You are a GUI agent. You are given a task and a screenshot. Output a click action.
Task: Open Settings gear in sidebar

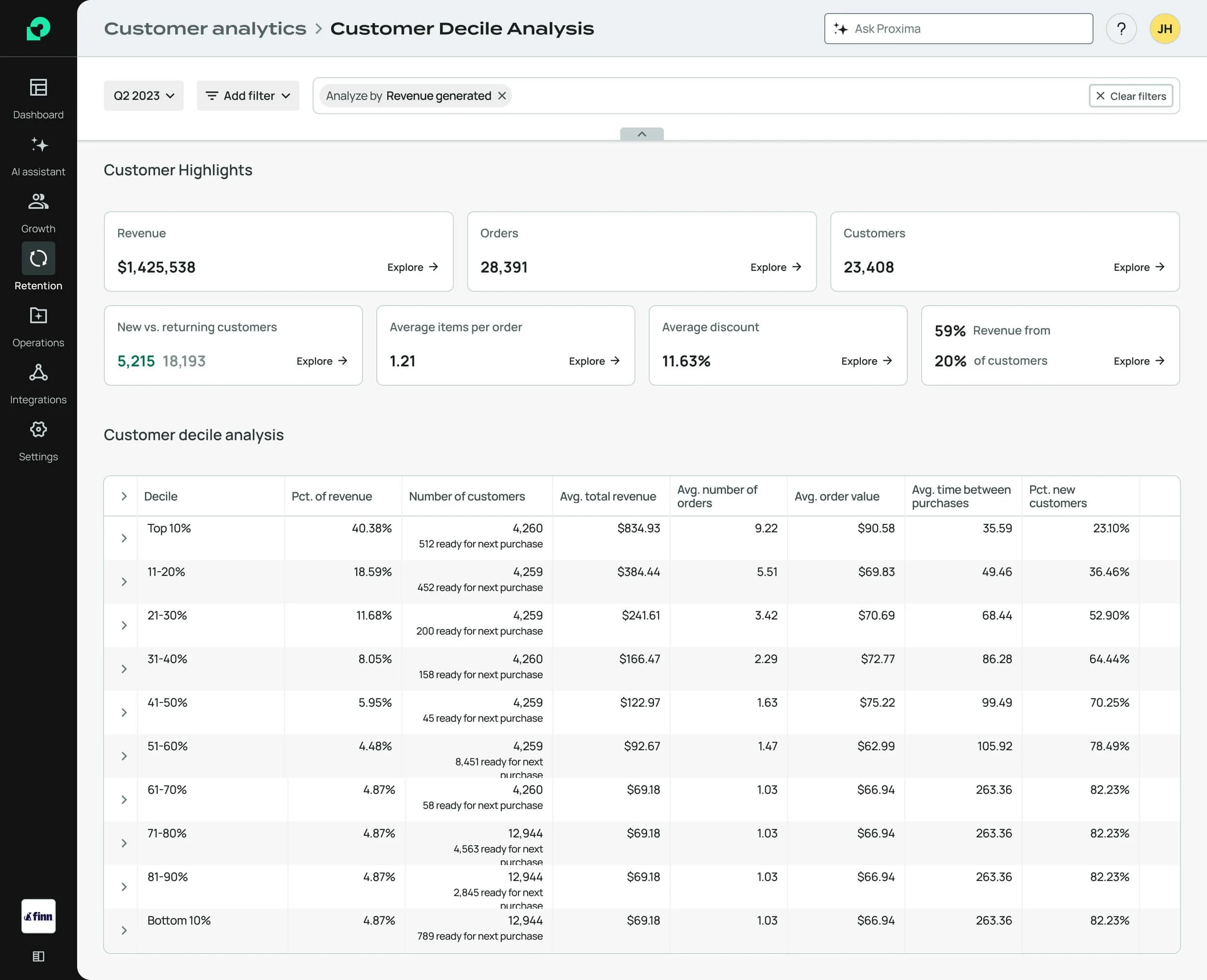39,430
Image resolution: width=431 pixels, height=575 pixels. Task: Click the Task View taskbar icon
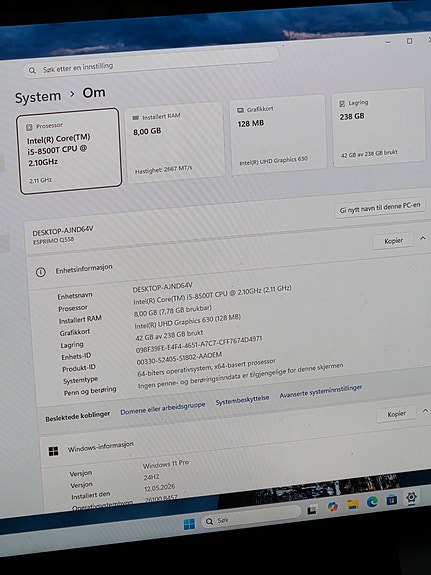point(313,509)
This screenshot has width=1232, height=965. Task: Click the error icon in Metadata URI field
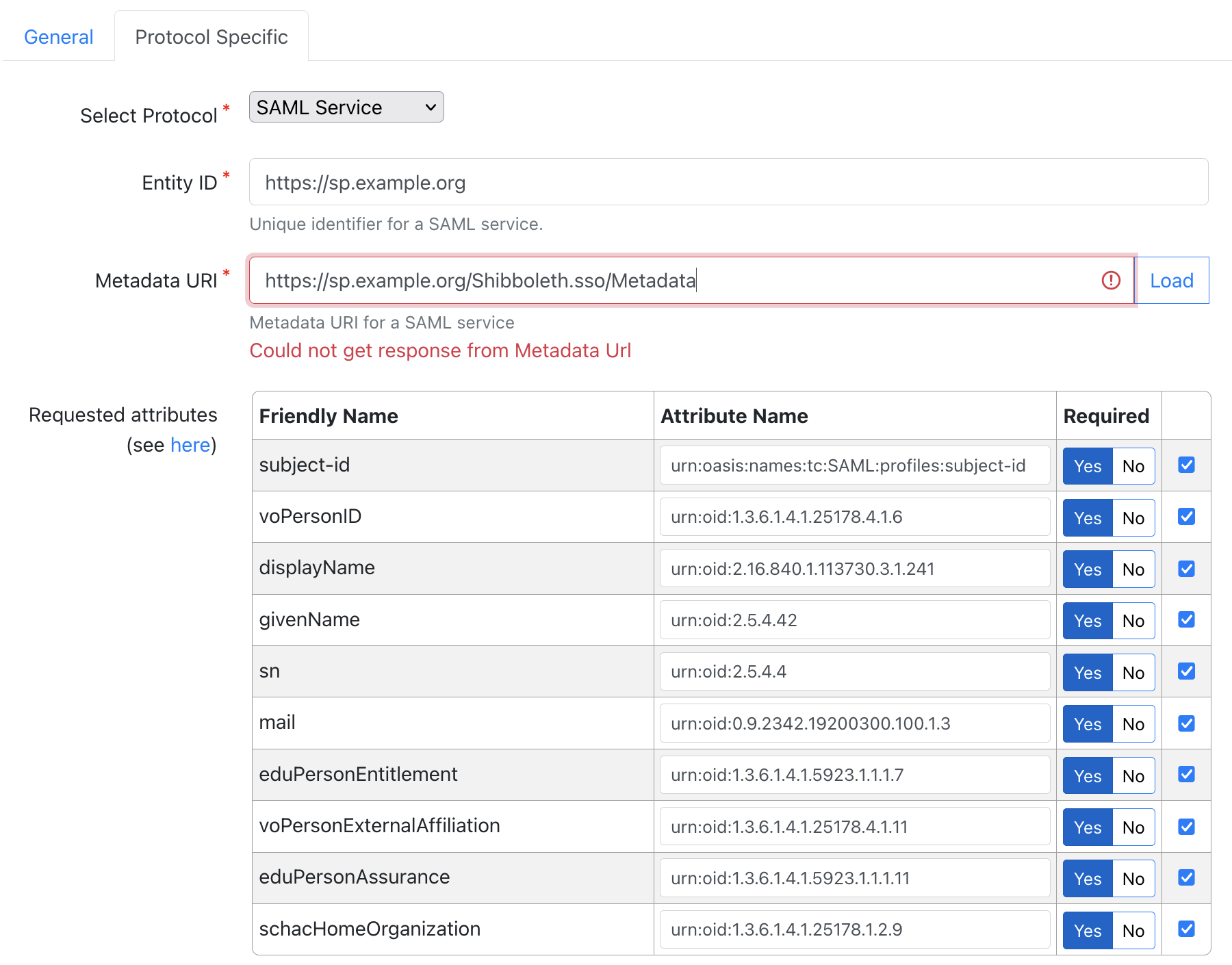(x=1110, y=280)
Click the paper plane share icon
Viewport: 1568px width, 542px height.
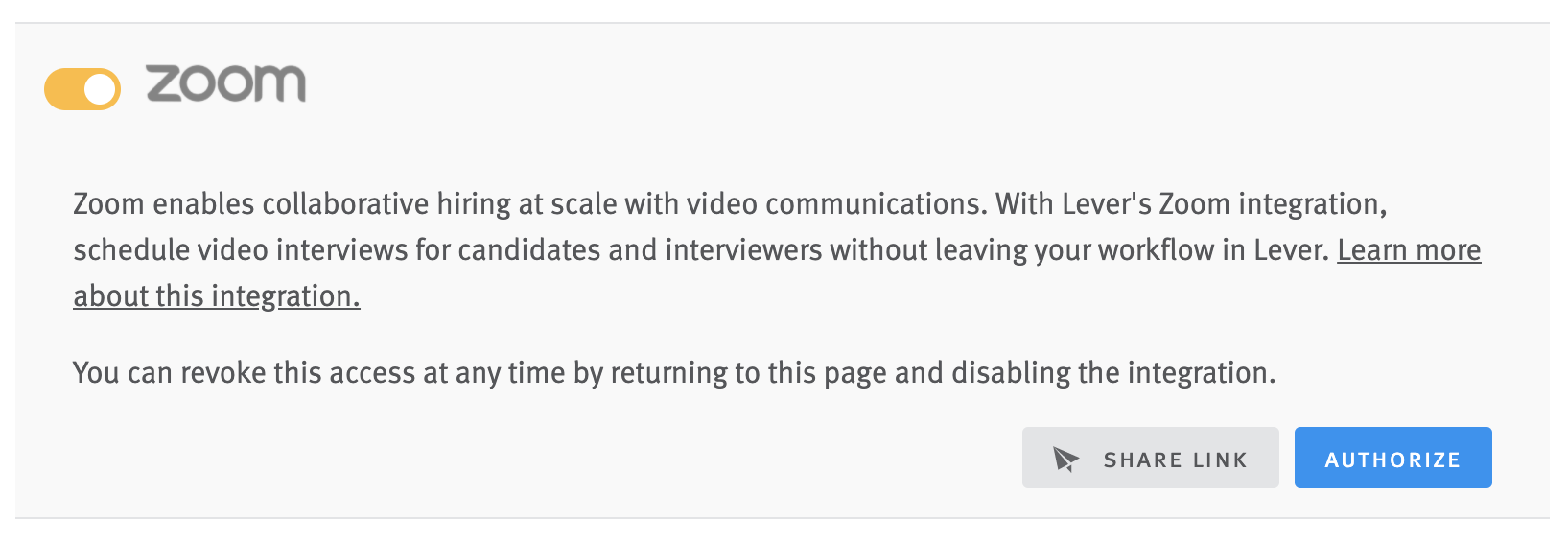point(1065,460)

━━━━━━━━━━━━━━━━

▶ Given exercise
Can you arrange the lines of the material above as a numbered list, skipping blank lines and leaving the pictures out?

▶ Result for this task
1. You are a GUI agent. You are given a task and a screenshot. Output a click action.
2. Task: Open Settings gear in sidebar
3. 39,430
4. Image resolution: width=431 pixels, height=575 pixels. Task: Click the Task View taskbar icon
5. point(313,509)
6. This screenshot has width=1232, height=965. Task: Click the error icon in Metadata URI field
7. (x=1110, y=280)
8. Click the paper plane share icon
9. Viewport: 1568px width, 542px height.
10. point(1065,460)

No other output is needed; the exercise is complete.